→ **WHAT YOU ARE ASKED TO DO**
Keep to one stretch of the data below, the lines from the one with "Task: Open a new tab with the plus button" up to and including the one with "Given: Switch to the Executions tab", and return that stretch exactly.

***** LISTED ENTRIES

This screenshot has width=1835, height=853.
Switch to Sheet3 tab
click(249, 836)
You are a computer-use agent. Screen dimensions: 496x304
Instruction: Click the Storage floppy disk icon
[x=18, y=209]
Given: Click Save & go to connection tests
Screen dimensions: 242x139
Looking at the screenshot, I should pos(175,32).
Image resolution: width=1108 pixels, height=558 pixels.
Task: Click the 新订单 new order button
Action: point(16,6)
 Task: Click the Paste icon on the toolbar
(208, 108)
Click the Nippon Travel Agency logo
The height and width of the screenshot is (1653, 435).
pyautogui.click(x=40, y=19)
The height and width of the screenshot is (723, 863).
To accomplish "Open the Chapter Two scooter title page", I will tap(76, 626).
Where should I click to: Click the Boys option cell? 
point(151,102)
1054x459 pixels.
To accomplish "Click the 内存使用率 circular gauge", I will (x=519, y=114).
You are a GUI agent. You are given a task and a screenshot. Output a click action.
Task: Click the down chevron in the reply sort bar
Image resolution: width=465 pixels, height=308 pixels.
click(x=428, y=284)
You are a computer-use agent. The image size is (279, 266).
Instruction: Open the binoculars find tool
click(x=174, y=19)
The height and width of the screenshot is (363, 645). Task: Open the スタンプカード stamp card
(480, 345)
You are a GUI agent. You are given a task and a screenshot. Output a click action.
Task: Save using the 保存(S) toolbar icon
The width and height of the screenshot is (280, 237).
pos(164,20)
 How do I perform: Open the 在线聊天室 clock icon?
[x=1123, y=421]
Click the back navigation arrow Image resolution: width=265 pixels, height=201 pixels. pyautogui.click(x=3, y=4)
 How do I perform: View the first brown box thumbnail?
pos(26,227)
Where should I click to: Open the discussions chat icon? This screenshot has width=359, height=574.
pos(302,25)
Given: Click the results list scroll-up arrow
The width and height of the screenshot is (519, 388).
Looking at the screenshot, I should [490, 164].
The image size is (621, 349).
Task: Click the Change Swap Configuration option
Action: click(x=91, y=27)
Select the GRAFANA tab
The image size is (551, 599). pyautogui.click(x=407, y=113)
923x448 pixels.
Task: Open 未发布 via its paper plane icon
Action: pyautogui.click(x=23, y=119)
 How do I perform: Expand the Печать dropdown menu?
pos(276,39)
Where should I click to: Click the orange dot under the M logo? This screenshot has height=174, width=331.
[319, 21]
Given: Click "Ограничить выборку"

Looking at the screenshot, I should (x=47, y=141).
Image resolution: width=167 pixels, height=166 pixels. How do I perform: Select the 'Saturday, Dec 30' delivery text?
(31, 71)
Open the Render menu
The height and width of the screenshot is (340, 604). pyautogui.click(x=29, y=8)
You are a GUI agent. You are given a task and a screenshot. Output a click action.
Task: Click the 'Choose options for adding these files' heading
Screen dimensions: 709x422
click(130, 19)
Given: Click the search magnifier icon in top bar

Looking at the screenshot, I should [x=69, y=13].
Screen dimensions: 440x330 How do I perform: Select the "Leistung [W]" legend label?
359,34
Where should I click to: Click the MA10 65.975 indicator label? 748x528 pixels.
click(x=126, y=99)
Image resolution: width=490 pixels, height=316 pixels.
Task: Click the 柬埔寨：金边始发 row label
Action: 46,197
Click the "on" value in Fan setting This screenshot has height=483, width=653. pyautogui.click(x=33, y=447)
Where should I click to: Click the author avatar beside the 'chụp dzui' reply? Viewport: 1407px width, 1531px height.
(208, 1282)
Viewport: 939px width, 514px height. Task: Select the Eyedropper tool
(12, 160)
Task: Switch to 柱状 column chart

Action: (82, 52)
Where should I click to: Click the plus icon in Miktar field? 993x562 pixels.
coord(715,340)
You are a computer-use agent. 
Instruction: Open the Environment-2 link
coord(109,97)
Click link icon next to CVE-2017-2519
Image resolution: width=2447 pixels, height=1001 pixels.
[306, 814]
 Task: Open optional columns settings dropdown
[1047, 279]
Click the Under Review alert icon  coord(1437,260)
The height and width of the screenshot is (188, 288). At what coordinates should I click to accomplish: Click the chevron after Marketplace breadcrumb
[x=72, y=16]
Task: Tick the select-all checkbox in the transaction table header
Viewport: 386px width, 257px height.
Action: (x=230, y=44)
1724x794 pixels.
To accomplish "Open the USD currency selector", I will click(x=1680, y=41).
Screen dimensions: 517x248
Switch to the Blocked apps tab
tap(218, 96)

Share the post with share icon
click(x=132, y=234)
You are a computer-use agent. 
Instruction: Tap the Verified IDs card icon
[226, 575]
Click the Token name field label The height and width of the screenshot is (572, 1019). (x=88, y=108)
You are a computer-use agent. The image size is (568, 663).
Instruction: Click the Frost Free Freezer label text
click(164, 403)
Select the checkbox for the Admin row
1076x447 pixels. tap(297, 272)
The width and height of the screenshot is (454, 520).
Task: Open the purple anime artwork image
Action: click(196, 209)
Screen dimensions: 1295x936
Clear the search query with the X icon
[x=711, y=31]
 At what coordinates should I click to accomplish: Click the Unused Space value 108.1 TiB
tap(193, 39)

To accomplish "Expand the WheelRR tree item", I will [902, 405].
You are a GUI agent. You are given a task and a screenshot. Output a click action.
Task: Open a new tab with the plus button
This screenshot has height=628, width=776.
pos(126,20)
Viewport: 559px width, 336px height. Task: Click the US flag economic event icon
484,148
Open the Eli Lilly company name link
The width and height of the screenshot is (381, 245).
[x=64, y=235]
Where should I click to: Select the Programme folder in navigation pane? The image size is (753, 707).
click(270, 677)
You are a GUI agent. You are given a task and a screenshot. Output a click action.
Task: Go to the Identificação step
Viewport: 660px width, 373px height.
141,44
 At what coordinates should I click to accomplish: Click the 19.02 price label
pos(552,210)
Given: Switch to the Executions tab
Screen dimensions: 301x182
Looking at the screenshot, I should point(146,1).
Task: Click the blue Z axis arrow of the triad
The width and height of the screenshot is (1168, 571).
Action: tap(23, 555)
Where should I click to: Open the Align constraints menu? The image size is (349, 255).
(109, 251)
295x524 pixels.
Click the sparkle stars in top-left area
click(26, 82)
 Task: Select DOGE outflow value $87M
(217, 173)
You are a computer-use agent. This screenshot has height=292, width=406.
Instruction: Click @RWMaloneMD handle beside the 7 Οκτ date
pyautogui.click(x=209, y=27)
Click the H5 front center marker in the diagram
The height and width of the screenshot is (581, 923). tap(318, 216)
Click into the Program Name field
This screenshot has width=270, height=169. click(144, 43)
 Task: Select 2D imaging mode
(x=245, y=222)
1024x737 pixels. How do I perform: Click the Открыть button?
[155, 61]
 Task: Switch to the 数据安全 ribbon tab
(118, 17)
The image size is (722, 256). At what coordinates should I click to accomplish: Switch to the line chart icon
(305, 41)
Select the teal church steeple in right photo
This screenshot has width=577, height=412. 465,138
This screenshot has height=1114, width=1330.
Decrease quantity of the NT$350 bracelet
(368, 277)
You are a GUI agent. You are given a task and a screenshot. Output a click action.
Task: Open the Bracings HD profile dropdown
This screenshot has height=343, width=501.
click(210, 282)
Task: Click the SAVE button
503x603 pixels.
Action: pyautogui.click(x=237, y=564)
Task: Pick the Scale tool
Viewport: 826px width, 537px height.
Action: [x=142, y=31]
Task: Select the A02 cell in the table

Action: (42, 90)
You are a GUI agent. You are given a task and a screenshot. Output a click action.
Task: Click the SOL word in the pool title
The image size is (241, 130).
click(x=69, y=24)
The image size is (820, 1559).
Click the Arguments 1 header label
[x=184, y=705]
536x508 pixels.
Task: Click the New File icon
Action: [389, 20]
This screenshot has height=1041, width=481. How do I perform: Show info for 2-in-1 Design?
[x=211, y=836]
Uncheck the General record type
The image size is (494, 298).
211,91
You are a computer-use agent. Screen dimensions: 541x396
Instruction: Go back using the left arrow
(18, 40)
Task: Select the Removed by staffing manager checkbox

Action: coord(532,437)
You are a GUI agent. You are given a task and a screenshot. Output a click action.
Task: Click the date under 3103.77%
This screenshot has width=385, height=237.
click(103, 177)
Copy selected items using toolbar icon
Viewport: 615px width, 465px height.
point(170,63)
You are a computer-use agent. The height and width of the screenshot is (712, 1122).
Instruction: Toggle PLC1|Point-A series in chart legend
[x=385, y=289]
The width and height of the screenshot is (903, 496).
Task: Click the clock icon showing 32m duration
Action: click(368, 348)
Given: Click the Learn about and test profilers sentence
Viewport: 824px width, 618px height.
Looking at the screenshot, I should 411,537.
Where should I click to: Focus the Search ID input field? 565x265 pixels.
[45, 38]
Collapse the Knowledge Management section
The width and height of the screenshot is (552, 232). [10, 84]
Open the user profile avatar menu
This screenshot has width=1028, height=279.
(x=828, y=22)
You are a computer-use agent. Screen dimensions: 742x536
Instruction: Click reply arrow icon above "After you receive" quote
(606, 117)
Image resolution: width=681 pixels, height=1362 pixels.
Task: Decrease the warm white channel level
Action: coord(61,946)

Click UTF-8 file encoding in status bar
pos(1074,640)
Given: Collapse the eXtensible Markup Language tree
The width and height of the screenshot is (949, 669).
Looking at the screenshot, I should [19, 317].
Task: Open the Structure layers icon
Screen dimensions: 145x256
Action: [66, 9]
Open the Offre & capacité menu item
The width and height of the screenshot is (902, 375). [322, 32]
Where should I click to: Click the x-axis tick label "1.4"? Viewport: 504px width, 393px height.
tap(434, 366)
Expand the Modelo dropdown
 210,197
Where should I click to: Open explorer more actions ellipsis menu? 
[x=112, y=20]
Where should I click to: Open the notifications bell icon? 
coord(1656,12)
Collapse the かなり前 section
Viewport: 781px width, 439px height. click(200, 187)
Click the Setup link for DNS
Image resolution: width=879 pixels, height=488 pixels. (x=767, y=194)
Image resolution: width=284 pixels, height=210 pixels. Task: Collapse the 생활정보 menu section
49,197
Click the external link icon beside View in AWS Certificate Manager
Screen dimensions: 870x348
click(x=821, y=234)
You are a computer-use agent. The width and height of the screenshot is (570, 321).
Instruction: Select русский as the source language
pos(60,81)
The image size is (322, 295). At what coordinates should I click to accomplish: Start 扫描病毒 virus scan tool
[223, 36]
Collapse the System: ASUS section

**********

→ **THE ANSWER**
Task: Open a new tab with the plus button
This screenshot has height=628, width=776.
pos(126,20)
Viewport: 559px width, 336px height. Task: Click the US flag economic event icon
484,148
Open the Eli Lilly company name link
The width and height of the screenshot is (381, 245).
[x=64, y=235]
Where should I click to: Select the Programme folder in navigation pane? The image size is (753, 707).
click(270, 677)
You are a GUI agent. You are given a task and a screenshot. Output a click action.
Task: Go to the Identificação step
Viewport: 660px width, 373px height.
141,44
 At what coordinates should I click to accomplish: Click the 19.02 price label
pos(552,210)
Given: Switch to the Executions tab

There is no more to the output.